Em séries como 'A Grande Família', embora retrate uma família negra de forma carismática, ainda há uma romantização da pobreza e uma falta de personagens negros em posições de destaque profissional. Filmes como 'Cidade de Deus', apesar de brilhantes, acabam reforçando a ideia de que a violência e a precariedade são o único destino possível para comunidades negras, sem explorar outras realidades.
Existe uma certa ironia em como alguns conteúdos produzidos por usuários reforçam estruturas de poder sem nem perceber. Já notei que, em fóruns de discussão sobre cultura pop, há uma tendência a valorizar narrativas que centram personagens brancos como universais, enquanto histórias com protagonistas racializados são tratadas como 'nichos'. Memes, por exemplo, muitas vezes reproduzem estereótipos raciais de forma 'inocente', mas que perpetuam a branquitude como norma. Isso fica ainda mais claro quando analisamos a recepção de obras como 'Pantera Negra' versus qualquer filme genérico de herói branco. A branquitude não é só sobre cor de pele; é sobre qual perspectiva é considerada default.
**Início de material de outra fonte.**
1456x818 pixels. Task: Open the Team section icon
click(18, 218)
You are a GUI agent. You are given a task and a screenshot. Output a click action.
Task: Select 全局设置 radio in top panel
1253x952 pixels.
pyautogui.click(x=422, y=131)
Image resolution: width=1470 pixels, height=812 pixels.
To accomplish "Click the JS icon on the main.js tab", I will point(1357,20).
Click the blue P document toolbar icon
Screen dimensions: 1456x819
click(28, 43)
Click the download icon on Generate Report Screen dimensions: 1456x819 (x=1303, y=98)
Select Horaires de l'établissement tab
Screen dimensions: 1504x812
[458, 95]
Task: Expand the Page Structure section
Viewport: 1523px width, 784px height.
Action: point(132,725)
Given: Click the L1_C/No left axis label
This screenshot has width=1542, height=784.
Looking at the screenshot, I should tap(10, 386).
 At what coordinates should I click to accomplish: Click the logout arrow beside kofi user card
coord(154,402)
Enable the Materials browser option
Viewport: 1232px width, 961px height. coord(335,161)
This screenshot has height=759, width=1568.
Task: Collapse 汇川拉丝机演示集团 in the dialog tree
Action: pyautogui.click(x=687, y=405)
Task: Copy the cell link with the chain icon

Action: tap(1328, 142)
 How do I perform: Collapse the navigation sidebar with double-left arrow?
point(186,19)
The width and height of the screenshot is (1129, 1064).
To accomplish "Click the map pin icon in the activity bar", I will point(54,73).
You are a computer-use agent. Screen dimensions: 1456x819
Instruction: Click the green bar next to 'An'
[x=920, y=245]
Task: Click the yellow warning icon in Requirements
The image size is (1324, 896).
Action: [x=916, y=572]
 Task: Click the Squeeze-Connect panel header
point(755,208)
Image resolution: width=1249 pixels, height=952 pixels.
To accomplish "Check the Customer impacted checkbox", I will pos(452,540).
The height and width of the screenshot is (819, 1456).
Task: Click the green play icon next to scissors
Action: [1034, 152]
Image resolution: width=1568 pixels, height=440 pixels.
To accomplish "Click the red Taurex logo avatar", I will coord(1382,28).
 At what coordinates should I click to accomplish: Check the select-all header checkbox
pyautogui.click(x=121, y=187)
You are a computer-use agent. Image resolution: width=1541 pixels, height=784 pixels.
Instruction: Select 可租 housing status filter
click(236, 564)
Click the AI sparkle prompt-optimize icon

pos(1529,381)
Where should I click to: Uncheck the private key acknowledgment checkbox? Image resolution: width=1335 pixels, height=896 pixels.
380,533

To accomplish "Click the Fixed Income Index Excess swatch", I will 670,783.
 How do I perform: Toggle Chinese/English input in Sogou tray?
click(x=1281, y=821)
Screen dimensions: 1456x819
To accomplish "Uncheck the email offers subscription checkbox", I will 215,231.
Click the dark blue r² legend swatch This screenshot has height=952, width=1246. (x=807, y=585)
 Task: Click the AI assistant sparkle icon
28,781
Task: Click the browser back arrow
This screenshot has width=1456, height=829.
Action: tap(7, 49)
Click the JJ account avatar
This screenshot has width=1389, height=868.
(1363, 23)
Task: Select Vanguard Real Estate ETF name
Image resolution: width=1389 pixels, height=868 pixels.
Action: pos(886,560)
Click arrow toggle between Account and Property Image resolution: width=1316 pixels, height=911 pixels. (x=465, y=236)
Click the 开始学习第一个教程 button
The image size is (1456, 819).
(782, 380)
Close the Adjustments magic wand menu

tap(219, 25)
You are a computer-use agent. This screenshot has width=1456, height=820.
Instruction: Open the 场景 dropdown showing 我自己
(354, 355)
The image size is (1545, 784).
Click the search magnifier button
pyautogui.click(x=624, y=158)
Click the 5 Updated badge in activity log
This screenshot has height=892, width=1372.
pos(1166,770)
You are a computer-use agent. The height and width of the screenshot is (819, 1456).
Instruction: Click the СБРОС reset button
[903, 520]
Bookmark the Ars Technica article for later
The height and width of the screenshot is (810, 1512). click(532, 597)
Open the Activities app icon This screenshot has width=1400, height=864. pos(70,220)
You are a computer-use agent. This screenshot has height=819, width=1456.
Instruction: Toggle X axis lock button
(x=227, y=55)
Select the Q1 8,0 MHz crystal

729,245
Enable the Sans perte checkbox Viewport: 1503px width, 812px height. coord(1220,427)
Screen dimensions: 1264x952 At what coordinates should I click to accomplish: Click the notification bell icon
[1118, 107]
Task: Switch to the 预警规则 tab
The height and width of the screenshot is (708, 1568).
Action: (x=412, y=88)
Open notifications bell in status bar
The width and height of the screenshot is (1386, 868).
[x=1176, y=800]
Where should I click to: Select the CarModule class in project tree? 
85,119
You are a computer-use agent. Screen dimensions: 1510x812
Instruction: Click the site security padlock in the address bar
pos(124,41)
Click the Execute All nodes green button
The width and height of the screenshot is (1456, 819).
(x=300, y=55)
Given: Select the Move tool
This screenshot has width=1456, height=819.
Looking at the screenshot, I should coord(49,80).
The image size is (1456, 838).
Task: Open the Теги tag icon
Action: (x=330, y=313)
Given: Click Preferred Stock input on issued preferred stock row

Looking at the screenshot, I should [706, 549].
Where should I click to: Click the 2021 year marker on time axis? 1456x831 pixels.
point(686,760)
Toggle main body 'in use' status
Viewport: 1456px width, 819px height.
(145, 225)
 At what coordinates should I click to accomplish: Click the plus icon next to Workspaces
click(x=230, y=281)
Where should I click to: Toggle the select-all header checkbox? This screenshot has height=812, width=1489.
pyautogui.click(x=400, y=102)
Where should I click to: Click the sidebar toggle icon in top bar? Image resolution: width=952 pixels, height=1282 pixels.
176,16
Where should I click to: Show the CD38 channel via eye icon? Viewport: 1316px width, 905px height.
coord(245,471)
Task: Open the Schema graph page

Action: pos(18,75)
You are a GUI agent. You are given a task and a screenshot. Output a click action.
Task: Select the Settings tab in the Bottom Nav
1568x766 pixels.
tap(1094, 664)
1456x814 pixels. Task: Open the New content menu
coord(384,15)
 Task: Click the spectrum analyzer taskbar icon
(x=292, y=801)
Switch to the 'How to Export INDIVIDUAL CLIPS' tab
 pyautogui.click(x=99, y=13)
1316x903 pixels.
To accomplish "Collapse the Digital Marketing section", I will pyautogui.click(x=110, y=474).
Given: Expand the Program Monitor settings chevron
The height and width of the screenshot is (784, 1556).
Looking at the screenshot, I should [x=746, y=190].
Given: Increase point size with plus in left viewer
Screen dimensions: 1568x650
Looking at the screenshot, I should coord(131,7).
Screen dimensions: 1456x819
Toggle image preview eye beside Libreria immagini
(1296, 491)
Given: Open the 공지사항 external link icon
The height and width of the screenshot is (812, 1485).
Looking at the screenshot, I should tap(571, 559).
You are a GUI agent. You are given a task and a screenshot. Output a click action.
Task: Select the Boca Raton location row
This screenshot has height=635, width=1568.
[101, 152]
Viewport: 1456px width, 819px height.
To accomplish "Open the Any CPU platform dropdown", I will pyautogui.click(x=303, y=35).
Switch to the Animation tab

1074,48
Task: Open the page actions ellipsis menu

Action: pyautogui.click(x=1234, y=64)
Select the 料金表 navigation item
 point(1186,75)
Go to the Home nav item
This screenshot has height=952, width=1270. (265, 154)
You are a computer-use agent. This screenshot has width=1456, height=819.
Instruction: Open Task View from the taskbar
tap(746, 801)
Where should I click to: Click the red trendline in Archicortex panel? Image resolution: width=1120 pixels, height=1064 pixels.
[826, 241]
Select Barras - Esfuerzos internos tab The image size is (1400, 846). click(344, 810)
Outro aspecto é a moderação de comunidades online. Já vi casos em que comentários sobre privilégio branco são apagados por 'polêmica', enquanto piadas racistas ficam de pé sob a alegação de 'liberdade de expressão'. A branquitude se mantém porque o sistema defende sua invisibilidade. Fico pensando como seria diferente se mais pessoas questionassem esses padrões automaticamente.